In India, an average family spends Rs.3,000 every year in buying medicines and on diagnostic investigations. It has been estimated that at least 50% of this expenditure is incurred on irrational or unnecessary drugs and diagnostic tests. This adds up to a colossal waste of Rs.30,000-40,000 crores every year, and amounts to an average unnecessary drain of Rs.1,500 per year for every family. There are an estimated 60,000 to 80,000 brands of various drugs available in the Indian market. On the other hand the essential drug list in India contains just 348 drugs. In this situation of extreme anarchy the task of an already overstretched Drug Control Authority becomes almost impossible to cope with. A majority of the estimated 80,000 products in the market are either hazardous, or irrational or useless. 
The pharmaceutical companies and the government regulatory bodies – prominently the Central Drug Standards Control Organisation (CDSCO) -- are both complicit in corrupt practices that allow this situation to continue.

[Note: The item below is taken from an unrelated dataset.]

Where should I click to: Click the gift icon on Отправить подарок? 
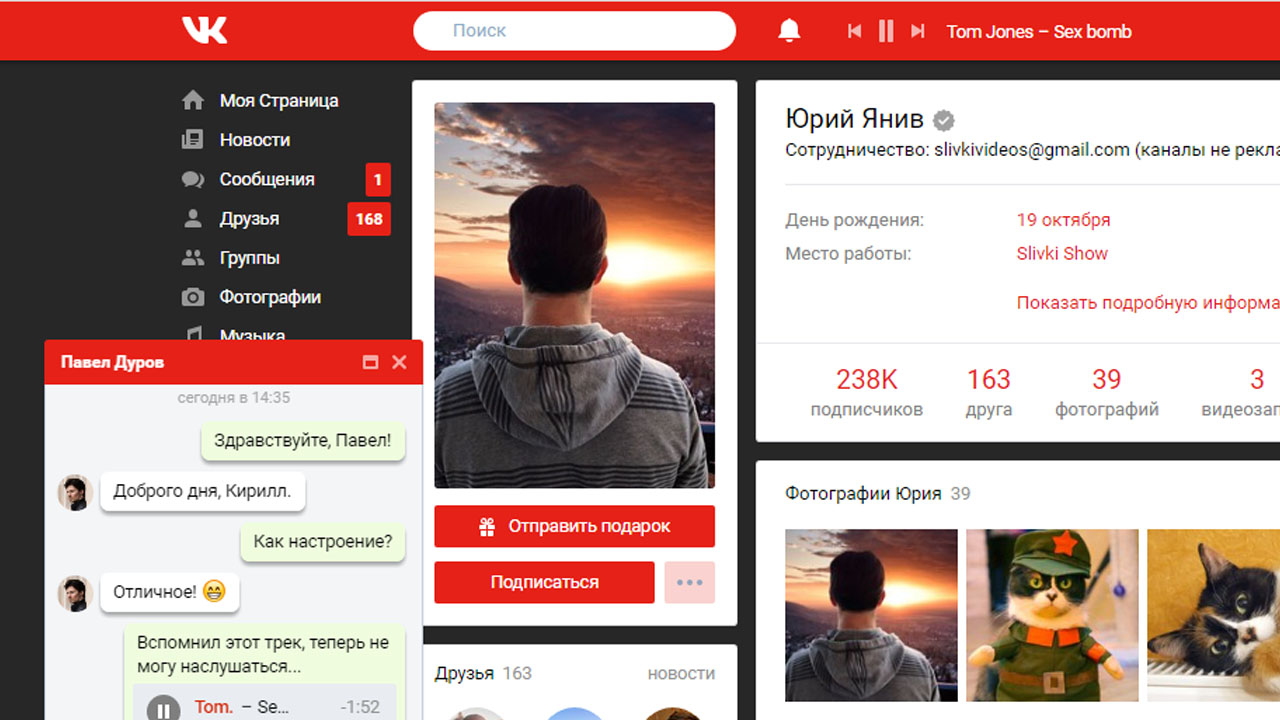pos(487,526)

At the same time an estimated 8-10% of drugs sold in India are of substandard quality. Clearly the CDSCO needs to be indicted for such a situation to prevail. Unfortunately there are a number of indications that the CDSCO is plagued with corruption at various levels.

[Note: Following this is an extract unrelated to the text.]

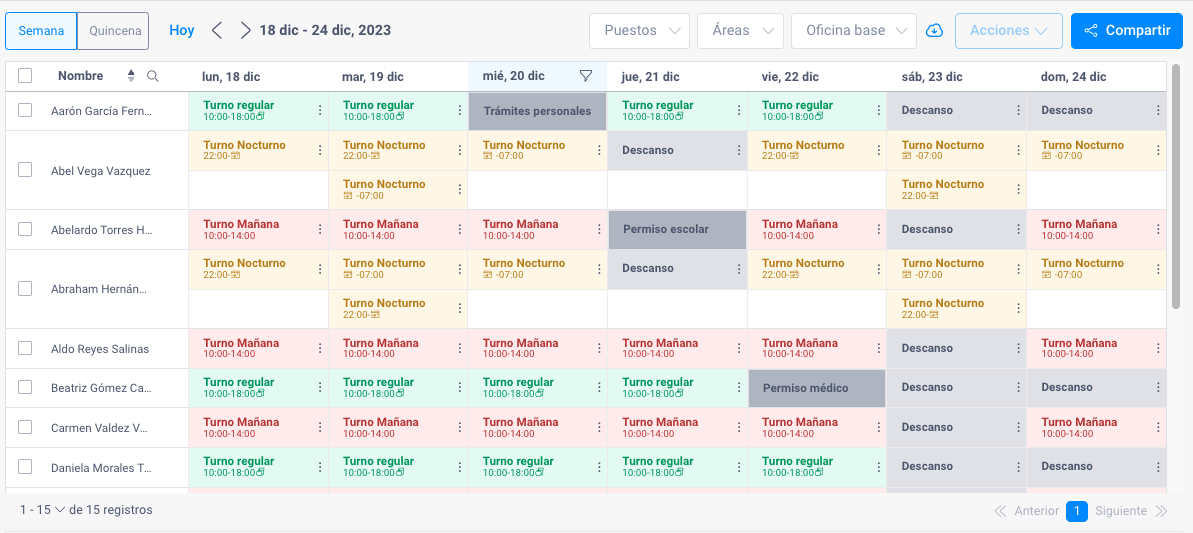Advance to next week with right arrow

pos(244,30)

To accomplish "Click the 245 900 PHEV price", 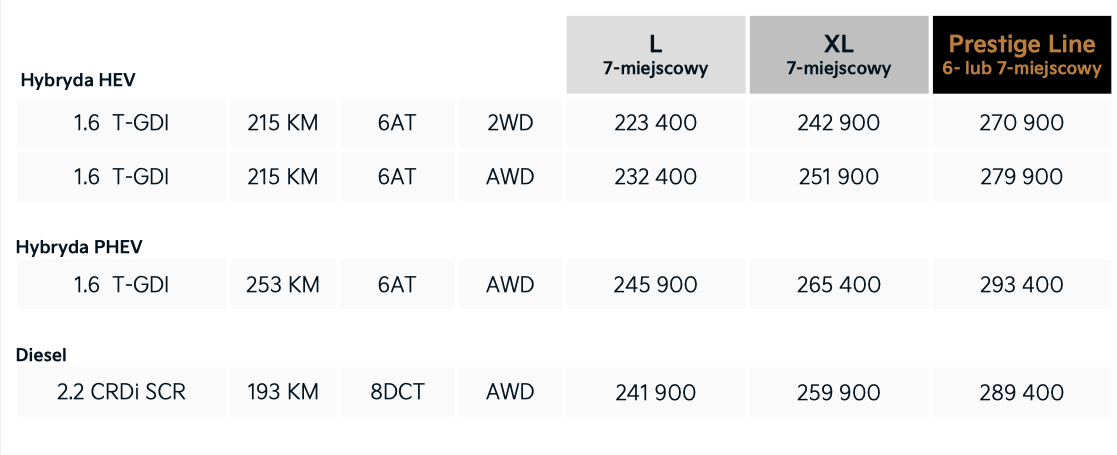I will (x=655, y=285).
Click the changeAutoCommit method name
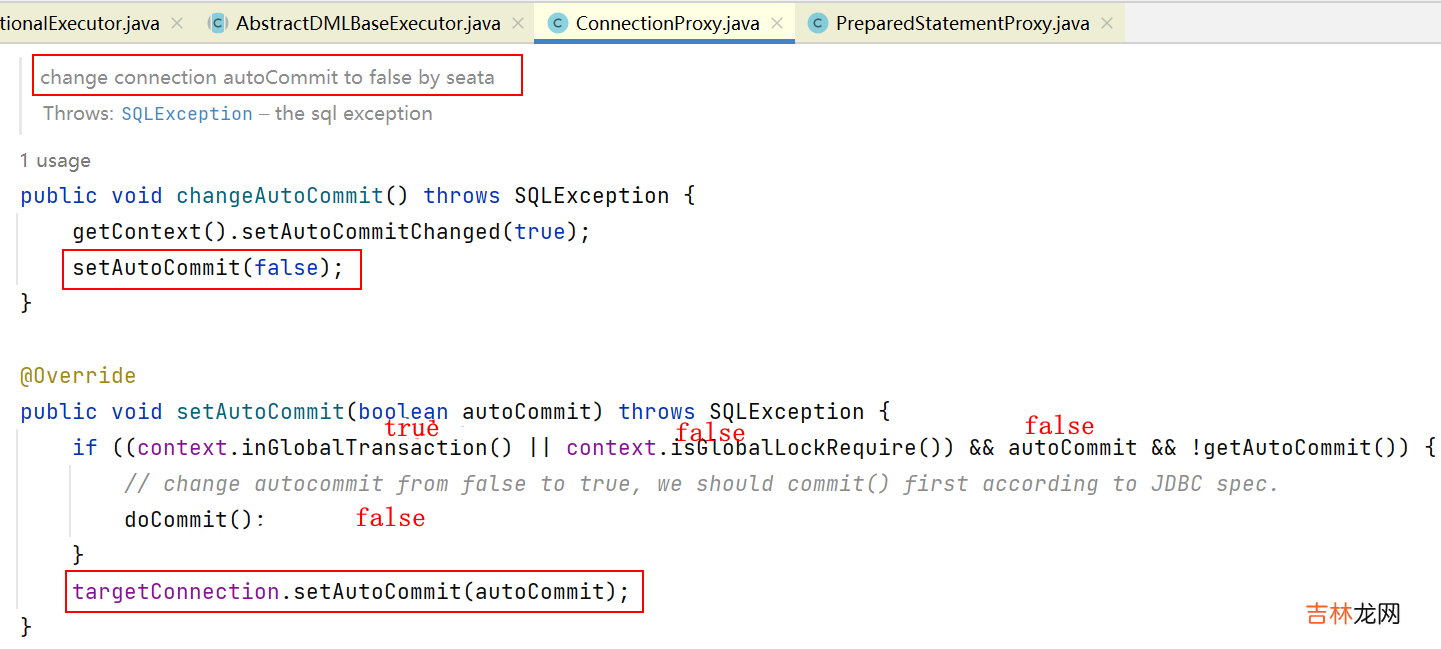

Bringing about Real Change

Clearly the health care system in India is plagued with a range of problems, many of them deliberately introduced as part of neoliberal reforms pursued by successive Congress and BJP led governments. We will promote alternative measures that need to be instituted if the goal of Health for All is to be realized Now!

1.      Enact a Right to Health Act which assures universal access to good quality and comprehensive health care for all the entire range of primary, secondary and tertiary services, and that makes denial or non-availability for reasons of access, affordability or quality a justiciable offence.

2.      Increase Public Expenditure on Health, immediately to 3.6% of GDP and to 5% of GDP in the medium term

3.      Ensure quality and assured availability of health care services

4.      Stop Privatization of health care services

5.      Increase public investment in education and training of the entire range of health personnel.

6.      Secure access to quality assured essential medicines and diagnostic services in all public health facilities, free of charge.

7.      Reverse Exploitation by private hospitals

8.      Absorb, over a period, existing publicly funded health insurance schemes (RSBY and different state health insurance schemes) into an expanded public health system publicly financed.

9.      Ensure access to essential and safe Drugs & Devices: Cost-based price-control of all medicines, measures to ensure drug and device safety, banning of irrational medicines and irrational combinations, opening of generic medicine outlets in adequate numbers, mandatory provision for doctors to write generic names of medicines, use of the public health safeguards in the Indian Patent Act to promote access to medicines, and active promotion of indigenous manufacture of most drugs and devices.


10.  Regulation of clinical trials and ethics in biomedical research: Develop a clear framework for the ethical conduct of clinical trials in India, combined with the regulation of all those that are involved -- sponsors of trials, CROs, ethics committees etc. Fair compensation norms for trial participants who suffer from adverse events to be expeditiously developed and implemented.